Mean age was 64.9 years at the time of activity assessment and 43% of subjects were male. In multivariate models, each increment of 1000 steps was associated with a 0.41 dB increase in sensitivity (p=0.048). Caucasian race and superior VF region were also associated with greater sensitivity (p<0.001). Overall, visual threshold sensitivities decreased by 0.24 dB/year (p=0.066). More steps were associated with a slower rate of sensitivity loss over time (+0.006 dB/year per 1000 steps, p<0.001). Factors associated with a faster rate of decline in sensitivity included glaucoma surgery (b=-0.14 dB/year, p<0.001), cataract surgery (b=-0.04 dB/year, p=0.001), age (b=-0.001 dB/year, p=0.04), non-Caucasian race (b=-0.11 dB/year, p<0.001) and worse baseline severity (b=-0.07 dB/year for patients with baseline MD between -6~-12 dB vs. those with MD>-6, p<0.001). VF hemifield and IOP were not significantly associated with rate of progression (p>0.05). Similar results were observed when rates of change were assessed over time periods more proximate to the PA assessment.

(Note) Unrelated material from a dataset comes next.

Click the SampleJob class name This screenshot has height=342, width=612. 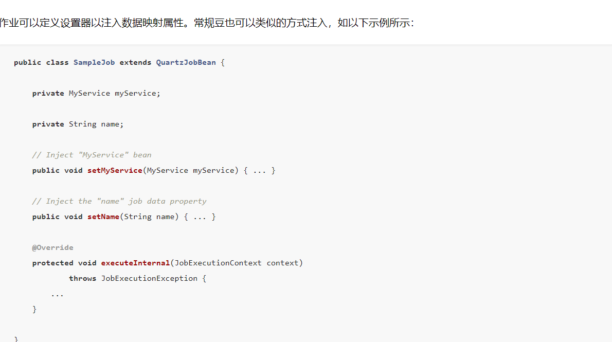point(94,62)
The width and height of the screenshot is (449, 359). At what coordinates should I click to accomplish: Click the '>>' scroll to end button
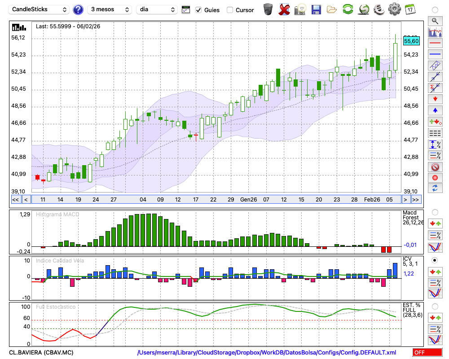pos(416,200)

Increased PA was associated with a slower rate of glaucoma-related VF loss in a treated clinic-based population. Controlled studies are needed to prospectively investigate the effect of PA on VF loss in glaucoma, and to determine if lifestyle modifications (i.e. interventions to increase PA) can slow the rate of VF loss in glaucoma.
This is an abstract that was submitted for the 2017 ARVO Annual Meeting, held in Baltimore, MD, May 7-11, 2017.